• _DATA SECTION_:
------------------------------

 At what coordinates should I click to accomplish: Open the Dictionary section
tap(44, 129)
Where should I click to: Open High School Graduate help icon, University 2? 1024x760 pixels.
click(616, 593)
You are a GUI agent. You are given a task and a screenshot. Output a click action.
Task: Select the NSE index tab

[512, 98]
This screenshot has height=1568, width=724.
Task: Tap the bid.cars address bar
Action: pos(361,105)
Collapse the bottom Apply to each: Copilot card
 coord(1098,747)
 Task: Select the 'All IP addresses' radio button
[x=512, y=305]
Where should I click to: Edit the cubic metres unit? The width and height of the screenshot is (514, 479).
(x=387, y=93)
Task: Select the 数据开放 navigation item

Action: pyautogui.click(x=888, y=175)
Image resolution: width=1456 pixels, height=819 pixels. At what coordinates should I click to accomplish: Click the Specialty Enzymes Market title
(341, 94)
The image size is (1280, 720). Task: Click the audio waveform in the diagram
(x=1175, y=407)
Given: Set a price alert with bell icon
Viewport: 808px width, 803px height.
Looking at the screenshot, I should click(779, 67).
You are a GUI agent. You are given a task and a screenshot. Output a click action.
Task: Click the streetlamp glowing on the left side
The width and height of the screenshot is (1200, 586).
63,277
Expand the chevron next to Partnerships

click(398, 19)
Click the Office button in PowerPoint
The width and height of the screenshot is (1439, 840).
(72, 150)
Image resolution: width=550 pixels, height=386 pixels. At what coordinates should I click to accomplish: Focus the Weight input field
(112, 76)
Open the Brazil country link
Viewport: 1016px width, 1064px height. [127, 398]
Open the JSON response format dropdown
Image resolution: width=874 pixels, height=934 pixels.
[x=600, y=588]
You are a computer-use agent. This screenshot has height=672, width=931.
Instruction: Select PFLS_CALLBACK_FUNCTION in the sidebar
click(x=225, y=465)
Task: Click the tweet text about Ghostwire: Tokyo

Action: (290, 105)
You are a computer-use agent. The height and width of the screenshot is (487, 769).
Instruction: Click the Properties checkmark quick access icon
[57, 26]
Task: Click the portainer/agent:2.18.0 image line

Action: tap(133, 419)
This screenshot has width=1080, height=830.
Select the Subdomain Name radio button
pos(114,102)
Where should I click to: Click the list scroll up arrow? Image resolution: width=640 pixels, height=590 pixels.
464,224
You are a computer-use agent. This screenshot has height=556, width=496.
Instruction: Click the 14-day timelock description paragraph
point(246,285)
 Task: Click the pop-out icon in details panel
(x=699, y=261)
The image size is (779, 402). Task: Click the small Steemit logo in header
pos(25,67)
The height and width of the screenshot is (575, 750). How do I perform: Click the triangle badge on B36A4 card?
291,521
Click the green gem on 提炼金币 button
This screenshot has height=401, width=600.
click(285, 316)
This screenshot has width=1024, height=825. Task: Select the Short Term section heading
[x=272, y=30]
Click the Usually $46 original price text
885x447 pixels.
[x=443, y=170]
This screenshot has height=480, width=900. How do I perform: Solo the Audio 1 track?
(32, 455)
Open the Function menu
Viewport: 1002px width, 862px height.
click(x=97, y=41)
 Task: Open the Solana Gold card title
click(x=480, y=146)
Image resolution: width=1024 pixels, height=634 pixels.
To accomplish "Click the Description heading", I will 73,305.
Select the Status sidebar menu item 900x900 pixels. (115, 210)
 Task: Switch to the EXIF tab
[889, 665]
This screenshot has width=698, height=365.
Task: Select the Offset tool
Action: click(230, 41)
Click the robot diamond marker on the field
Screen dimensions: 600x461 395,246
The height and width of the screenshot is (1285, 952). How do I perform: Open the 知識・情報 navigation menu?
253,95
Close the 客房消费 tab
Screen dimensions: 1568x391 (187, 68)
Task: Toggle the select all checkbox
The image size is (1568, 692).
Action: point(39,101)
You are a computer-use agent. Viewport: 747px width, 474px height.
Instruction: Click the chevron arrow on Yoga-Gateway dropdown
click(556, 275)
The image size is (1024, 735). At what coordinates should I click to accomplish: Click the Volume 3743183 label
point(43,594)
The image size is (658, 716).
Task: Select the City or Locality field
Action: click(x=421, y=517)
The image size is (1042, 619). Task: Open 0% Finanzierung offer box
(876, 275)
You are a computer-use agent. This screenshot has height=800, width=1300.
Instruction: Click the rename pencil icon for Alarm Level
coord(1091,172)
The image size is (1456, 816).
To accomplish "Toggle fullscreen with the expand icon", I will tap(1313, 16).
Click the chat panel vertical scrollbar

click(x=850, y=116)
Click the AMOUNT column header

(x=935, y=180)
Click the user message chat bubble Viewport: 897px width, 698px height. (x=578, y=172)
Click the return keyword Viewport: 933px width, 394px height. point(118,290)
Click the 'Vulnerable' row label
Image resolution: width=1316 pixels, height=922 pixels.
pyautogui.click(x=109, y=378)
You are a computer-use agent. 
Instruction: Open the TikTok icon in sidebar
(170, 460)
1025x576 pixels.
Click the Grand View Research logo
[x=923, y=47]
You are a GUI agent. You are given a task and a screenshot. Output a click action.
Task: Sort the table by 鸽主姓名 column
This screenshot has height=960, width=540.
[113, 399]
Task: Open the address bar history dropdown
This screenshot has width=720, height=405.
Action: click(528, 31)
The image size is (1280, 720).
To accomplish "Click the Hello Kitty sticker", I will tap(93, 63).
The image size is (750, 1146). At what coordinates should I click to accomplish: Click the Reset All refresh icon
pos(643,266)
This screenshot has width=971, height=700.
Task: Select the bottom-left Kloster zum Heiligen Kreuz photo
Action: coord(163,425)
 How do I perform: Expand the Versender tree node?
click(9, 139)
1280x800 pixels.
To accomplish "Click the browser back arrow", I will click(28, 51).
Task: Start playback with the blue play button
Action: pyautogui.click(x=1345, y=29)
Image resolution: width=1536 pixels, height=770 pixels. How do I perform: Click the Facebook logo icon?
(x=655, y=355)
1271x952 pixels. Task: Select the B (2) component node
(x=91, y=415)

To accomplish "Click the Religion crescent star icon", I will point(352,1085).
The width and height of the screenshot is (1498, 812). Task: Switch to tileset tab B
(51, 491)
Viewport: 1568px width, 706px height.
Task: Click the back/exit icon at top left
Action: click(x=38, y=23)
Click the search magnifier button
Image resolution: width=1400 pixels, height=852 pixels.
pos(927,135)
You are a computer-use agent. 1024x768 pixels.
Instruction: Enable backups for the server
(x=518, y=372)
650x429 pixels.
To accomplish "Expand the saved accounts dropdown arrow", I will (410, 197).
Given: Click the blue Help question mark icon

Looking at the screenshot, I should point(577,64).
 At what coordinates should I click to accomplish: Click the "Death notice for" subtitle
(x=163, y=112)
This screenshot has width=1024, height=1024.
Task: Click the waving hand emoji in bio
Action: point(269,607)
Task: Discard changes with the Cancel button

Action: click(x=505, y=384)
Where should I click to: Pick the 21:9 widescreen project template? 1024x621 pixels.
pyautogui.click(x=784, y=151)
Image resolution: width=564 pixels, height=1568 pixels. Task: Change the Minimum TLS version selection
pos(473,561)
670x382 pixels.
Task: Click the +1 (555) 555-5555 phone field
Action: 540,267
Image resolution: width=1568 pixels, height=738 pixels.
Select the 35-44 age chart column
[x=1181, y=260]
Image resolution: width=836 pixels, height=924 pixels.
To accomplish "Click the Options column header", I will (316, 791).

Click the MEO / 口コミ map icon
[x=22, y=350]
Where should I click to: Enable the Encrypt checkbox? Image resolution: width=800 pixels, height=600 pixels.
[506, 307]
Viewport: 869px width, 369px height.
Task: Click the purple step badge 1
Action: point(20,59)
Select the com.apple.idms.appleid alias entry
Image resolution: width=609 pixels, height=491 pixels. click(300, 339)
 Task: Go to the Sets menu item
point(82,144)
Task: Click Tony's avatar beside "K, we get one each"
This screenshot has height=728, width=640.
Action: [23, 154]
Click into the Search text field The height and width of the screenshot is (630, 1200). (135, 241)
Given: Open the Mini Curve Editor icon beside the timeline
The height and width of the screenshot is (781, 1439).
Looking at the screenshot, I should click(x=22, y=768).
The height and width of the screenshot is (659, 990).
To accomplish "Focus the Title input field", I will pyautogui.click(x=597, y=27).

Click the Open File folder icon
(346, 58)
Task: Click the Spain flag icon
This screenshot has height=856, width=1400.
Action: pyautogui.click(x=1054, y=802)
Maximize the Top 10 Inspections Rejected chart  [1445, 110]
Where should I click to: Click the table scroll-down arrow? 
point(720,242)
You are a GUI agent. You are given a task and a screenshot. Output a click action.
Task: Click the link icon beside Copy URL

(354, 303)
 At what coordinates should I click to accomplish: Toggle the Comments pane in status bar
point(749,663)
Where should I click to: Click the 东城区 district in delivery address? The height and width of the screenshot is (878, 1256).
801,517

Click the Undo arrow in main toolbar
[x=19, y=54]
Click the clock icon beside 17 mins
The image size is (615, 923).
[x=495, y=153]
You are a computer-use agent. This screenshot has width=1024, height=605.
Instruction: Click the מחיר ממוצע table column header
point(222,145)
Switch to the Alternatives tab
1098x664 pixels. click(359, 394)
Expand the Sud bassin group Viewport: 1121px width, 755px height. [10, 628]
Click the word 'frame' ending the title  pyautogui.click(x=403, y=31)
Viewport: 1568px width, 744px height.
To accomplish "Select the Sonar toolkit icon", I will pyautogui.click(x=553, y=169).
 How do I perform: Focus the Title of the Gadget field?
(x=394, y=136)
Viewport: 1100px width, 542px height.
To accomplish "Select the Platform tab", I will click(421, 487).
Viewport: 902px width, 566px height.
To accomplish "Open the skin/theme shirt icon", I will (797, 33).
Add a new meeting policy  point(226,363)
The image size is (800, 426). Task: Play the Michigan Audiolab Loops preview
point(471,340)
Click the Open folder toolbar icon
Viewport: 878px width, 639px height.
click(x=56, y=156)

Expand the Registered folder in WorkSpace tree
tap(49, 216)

------------------------------

Which lines of the material contain the string "price"? List each of them.

Given: Set a price alert with bell icon
Click the Usually $46 original price text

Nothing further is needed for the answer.